■ Testo della pagina:
Il panegirico dell’Invalsi è ricorrente. La stampa quotidiana in Italia è diventata da tempo cassa di risonanza dell’ente.
Il panegirico dell’ente è ricorrente ad opera di gente incompetente. Senza traccia di contraddittorio. La disinformazione regna sovrana. La più qualificata letteratura internazionale su limiti e danni delle prove standardizzate viene ignorata.
Sul “Corriere della sera” del 16 febbraio 2020 Aldo Grasso si esibisce con un taglio basso in prima pagina. Titolo: “Non giochiamo a nascondino con l’Invalsi”. Per lui giocano a nascondino l’autore di un emendamento che elimina i risultati Invalsi dai curricula degli studenti e la vice ministra dell’istruzione che se ne dice soddisfatta. Ma è lui che gioca a nascondino con la scuola. Il suo nascondiglio è l’Invalsi.
L’articolista si barcamena fra una ironia fuor di luogo e una pretesa di serietà.

■ Esercizio: Restituisca per intero il testo sull'Invalsi, parola per parola e senza alcuna modifica.

■ Righe di dati:
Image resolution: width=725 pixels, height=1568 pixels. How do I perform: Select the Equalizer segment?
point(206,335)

---

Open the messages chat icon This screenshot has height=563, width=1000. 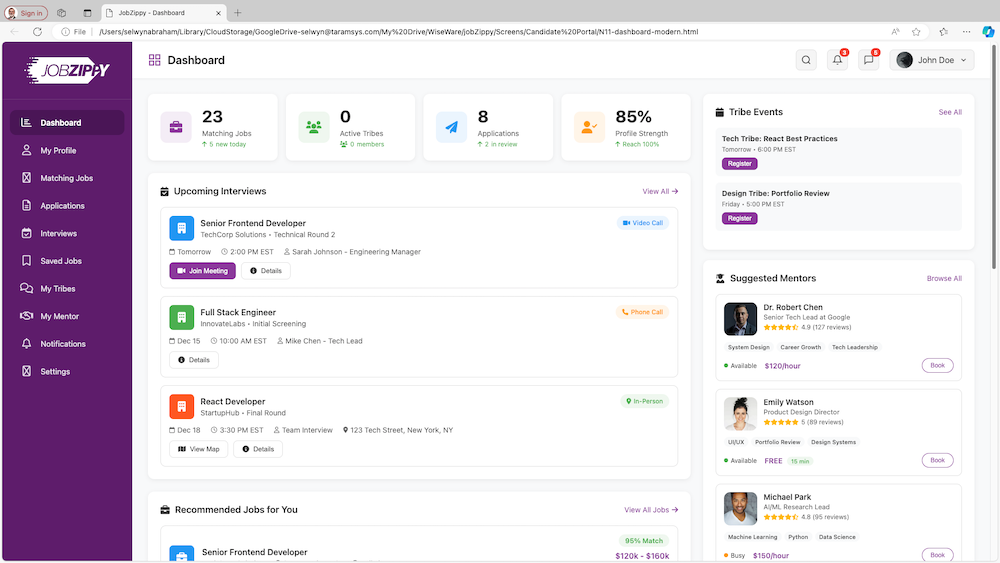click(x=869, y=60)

■ Risultato dell'esercizio:
Il panegirico dell’Invalsi è ricorrente. La stampa quotidiana in Italia è diventata da tempo cassa di risonanza dell’ente.
Il panegirico dell’ente è ricorrente ad opera di gente incompetente. Senza traccia di contraddittorio. La disinformazione regna sovrana. La più qualificata letteratura internazionale su limiti e danni delle prove standardizzate viene ignorata.
Sul “Corriere della sera” del 16 febbraio 2020 Aldo Grasso si esibisce con un taglio basso in prima pagina. Titolo: “Non giochiamo a nascondino con l’Invalsi”. Per lui giocano a nascondino l’autore di un emendamento che elimina i risultati Invalsi dai curricula degli studenti e la vice ministra dell’istruzione che se ne dice soddisfatta. Ma è lui che gioca a nascondino con la scuola. Il suo nascondiglio è l’Invalsi.
L’articolista si barcamena fra una ironia fuor di luogo e una pretesa di serietà.